Technical Advances Enabling Smart Connected Factories

Recent technical advances permitting the creation of smart factories include the development of:

  • Sensors collecting information, providing access to various activities and processes.
  • Using connected IIoT (Industrial Internet of Things) devices transmitting the sensor data to a database that in turn, massages the data to identify and correct inefficiencies.
  • Analyzing data as it is being collected. This permits rapid responses to changing situations, such as correcting a manufacturing defect as it occurs.
  • Employing AI (artificial intelligence) coupled with machine learning permits self-correcting when detecting errors such as closing an open door that might affect a temperature-sensitive section.
  • Relocating some IT resources to “the cloud.” Cloud Computing reduces data costs by transmitting it to a remote location where an interconnected network of computer servers processes, shares and stores data in a secure location away from the factory.
  • Running a digital version of a process in advance. By identifying and correcting potential errors and sticking points in advance, actual production is not affected.
  • Keeping data secure from outside cyber threats and attacks such as ransomware or hacks that steal data or damage or destroy critical components.

When many people think of the Internet of Things (IoT), they visualize home products such as lights that turn on and off when people enter rooms, saving electricity. Maybe they consider newer smart refrigerators that let homeowners use an app on the attached touchscreen monitor to order food items when they are running low.

The IIoT expands this connectivity from computers and the home to computers and industrial machinery. For example, it allows remote workers to monitor temperatures and automated chemical blending, ensuring the correct mixtures.

Figure: 1Functions coming together within smart factory

Functions coming together within smart factory

Why Update Now to a Smart Factory Solution?

The rapid pace of technological innovations means that the cost of making some of these updates—computing speeds and data storage, for example—has dropped. Technology is more sophisticated allowing systems not only to gather information but interpret it and automatically make adjustments.

A more complex supply chain means manufacturers must be more nimble than ever before while also adapting to constantly shifting priorities.

Merging parts of IT with parts of OT, in combination with device hardware and software such as Microsoft Dynamics 365 Supply Chain Management lets factories analyze their data now in real time for smart supply chain management.

Smart Factory Categories

Smart factories come in four categories, all based on data.
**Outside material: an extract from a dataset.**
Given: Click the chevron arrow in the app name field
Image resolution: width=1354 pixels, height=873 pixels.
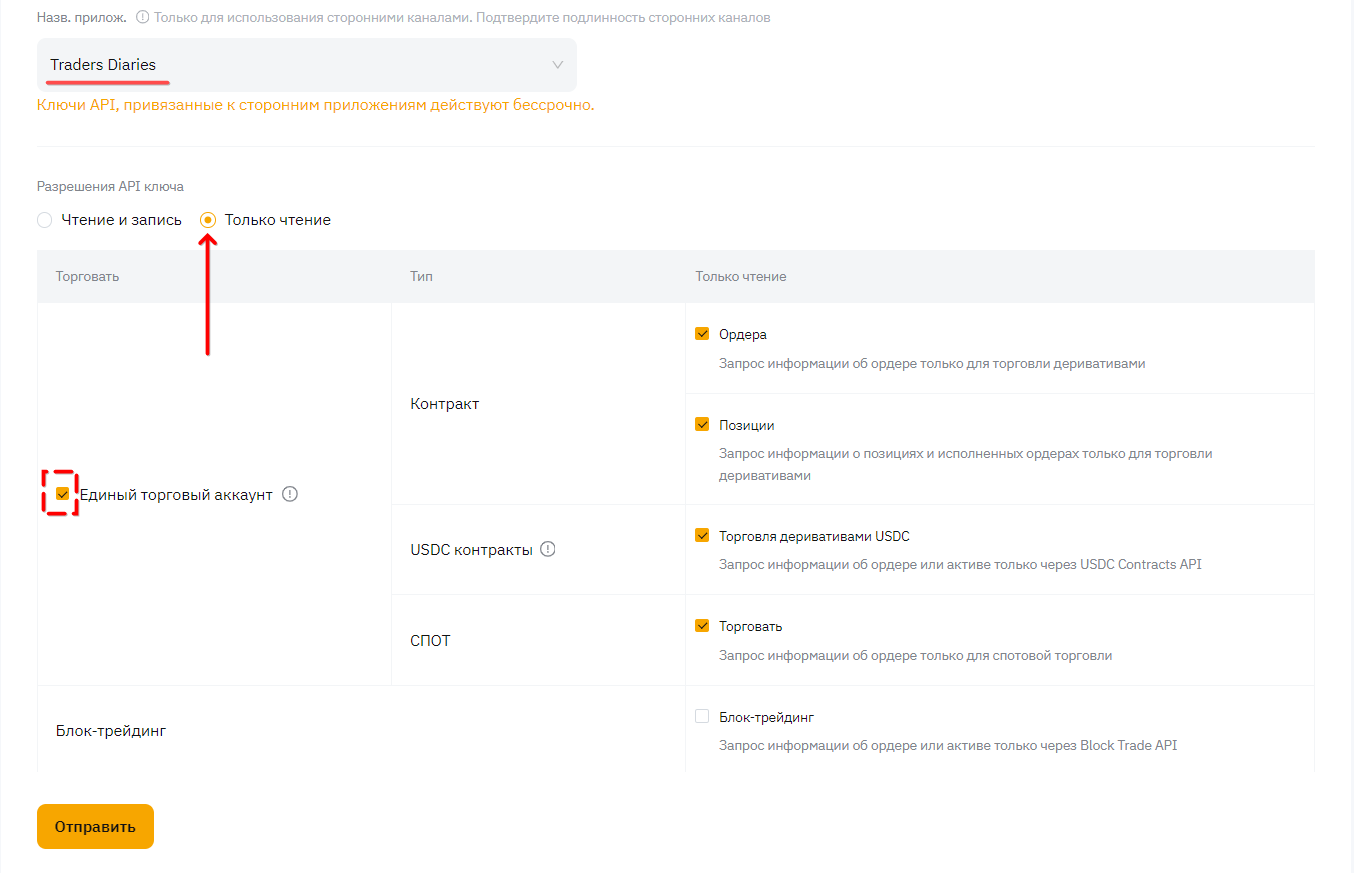Looking at the screenshot, I should point(558,65).
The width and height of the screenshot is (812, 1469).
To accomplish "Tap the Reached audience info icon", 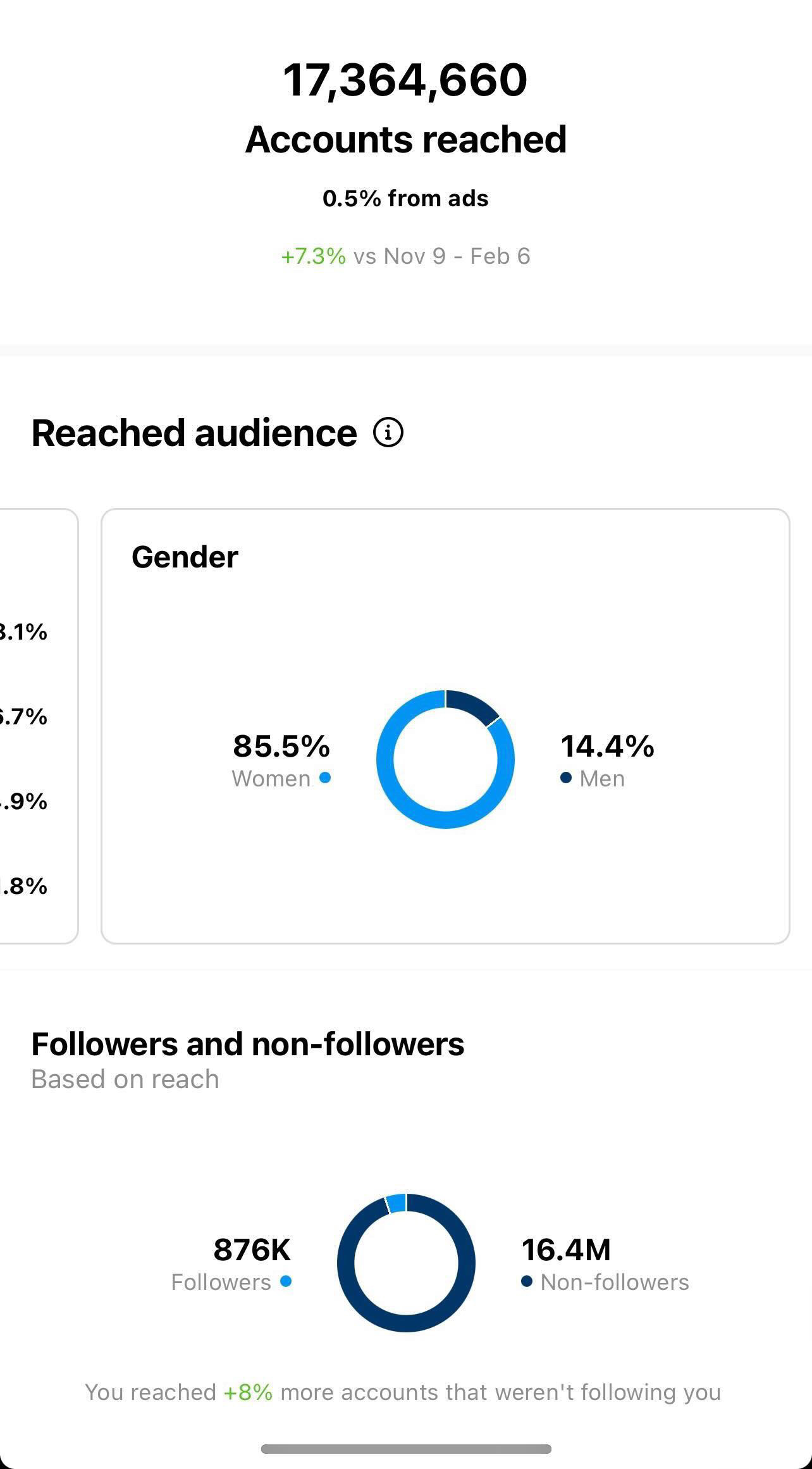I will coord(388,433).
  1. 1.Available—but not accessible—data that must be organized before being transmitted.
  2. 2.Accessible data, which is organized and stored in ways that permit analysis.
  3. 3.Active data, which can be analyzed by computer software such as Microsoft Supply Chain Dynamics 365.
  4. 4.Machine-controlled modifications using solutions identified earlier, all with limited human input.

Making Factories Smart

Owners and managers may want to start with a single device, get it working the way they wish and then gradually expanding to a full production line. Companies considering updating an existing factory will need to have methods of obtaining data from the factory floor, which might require updating or replacing some machines. The cloud can help with processing and storing the information but data collection takes place locally.

Investments in other technologies—including AI, augmented reality and optical sensors—may be required to understand the data and digitize the production process.

Another important change is staffing. Even though much of the work will be automated, skilled workers are still required. This could involve realigning departments and eliminating or drastically changing individual roles.

Key Takeaways

  • Technological changes are turning the dream of smart factories into reality.
  • Smart Factories have the ability to highly automate many repetitive steps using a combination of device sensors and computer software.
  • Factory data can be used to create artificial production lines. Running them virtually lets managers spot potential problems before affecting actual production.